#### Exercise
Copy each line below exactly.

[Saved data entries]
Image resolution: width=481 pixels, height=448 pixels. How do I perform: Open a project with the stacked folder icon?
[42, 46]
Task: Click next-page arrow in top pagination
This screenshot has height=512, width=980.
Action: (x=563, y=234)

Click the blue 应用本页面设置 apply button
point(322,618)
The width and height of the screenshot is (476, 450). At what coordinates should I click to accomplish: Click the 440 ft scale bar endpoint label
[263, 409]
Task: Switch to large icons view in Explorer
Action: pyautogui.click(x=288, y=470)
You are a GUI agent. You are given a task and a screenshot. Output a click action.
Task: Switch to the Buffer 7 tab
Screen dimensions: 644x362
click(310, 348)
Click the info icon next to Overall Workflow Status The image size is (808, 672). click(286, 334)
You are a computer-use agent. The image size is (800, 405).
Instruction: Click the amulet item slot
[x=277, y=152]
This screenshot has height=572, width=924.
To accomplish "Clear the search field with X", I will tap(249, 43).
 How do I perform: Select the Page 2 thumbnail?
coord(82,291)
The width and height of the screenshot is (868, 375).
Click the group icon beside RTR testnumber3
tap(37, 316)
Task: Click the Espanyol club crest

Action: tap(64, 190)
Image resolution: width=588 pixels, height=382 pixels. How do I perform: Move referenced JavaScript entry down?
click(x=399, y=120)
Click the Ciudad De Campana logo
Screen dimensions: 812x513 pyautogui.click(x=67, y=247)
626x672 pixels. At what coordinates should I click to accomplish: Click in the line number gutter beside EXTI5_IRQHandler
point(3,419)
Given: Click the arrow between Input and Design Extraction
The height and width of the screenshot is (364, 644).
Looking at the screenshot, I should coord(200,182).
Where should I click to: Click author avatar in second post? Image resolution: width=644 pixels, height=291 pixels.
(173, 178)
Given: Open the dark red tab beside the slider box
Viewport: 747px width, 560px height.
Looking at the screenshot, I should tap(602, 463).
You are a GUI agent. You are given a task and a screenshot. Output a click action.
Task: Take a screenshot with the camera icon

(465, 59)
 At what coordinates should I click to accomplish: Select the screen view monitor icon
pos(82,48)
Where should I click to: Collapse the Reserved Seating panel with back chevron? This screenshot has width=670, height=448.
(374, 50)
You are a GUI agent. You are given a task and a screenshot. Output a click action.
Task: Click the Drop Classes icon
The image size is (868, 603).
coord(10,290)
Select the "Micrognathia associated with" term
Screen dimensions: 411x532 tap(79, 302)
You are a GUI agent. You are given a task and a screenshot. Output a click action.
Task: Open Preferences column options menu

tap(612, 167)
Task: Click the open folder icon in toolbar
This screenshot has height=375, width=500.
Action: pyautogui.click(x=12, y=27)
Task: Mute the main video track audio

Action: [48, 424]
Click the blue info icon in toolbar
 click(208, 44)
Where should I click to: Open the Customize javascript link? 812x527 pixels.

#### Task output
Image resolution: width=481 pixels, height=448 pixels. How do I perform: Open a project with the stacked folder icon?
[42, 46]
Task: Click next-page arrow in top pagination
This screenshot has height=512, width=980.
Action: (x=563, y=234)

Click the blue 应用本页面设置 apply button
point(322,618)
The width and height of the screenshot is (476, 450). At what coordinates should I click to accomplish: Click the 440 ft scale bar endpoint label
[263, 409]
Task: Switch to large icons view in Explorer
Action: pyautogui.click(x=288, y=470)
You are a GUI agent. You are given a task and a screenshot. Output a click action.
Task: Switch to the Buffer 7 tab
Screen dimensions: 644x362
click(310, 348)
Click the info icon next to Overall Workflow Status The image size is (808, 672). click(286, 334)
You are a computer-use agent. The image size is (800, 405).
Instruction: Click the amulet item slot
[x=277, y=152]
This screenshot has height=572, width=924.
To accomplish "Clear the search field with X", I will tap(249, 43).
 How do I perform: Select the Page 2 thumbnail?
coord(82,291)
The width and height of the screenshot is (868, 375).
Click the group icon beside RTR testnumber3
tap(37, 316)
Task: Click the Espanyol club crest

Action: tap(64, 190)
Image resolution: width=588 pixels, height=382 pixels. How do I perform: Move referenced JavaScript entry down?
click(x=399, y=120)
Click the Ciudad De Campana logo
Screen dimensions: 812x513 pyautogui.click(x=67, y=247)
626x672 pixels. At what coordinates should I click to accomplish: Click in the line number gutter beside EXTI5_IRQHandler
point(3,419)
Given: Click the arrow between Input and Design Extraction
The height and width of the screenshot is (364, 644).
Looking at the screenshot, I should coord(200,182).
Where should I click to: Click author avatar in second post? Image resolution: width=644 pixels, height=291 pixels.
(173, 178)
Given: Open the dark red tab beside the slider box
Viewport: 747px width, 560px height.
Looking at the screenshot, I should tap(602, 463).
You are a GUI agent. You are given a task and a screenshot. Output a click action.
Task: Take a screenshot with the camera icon

(465, 59)
 At what coordinates should I click to accomplish: Select the screen view monitor icon
pos(82,48)
Where should I click to: Collapse the Reserved Seating panel with back chevron? This screenshot has width=670, height=448.
(374, 50)
You are a GUI agent. You are given a task and a screenshot. Output a click action.
Task: Click the Drop Classes icon
The image size is (868, 603).
coord(10,290)
Select the "Micrognathia associated with" term
Screen dimensions: 411x532 tap(79, 302)
You are a GUI agent. You are given a task and a screenshot. Output a click action.
Task: Open Preferences column options menu

tap(612, 167)
Task: Click the open folder icon in toolbar
This screenshot has height=375, width=500.
Action: pyautogui.click(x=12, y=27)
Task: Mute the main video track audio

Action: [48, 424]
Click the blue info icon in toolbar
 click(208, 44)
Where should I click to: Open the Customize javascript link? 812x527 pixels.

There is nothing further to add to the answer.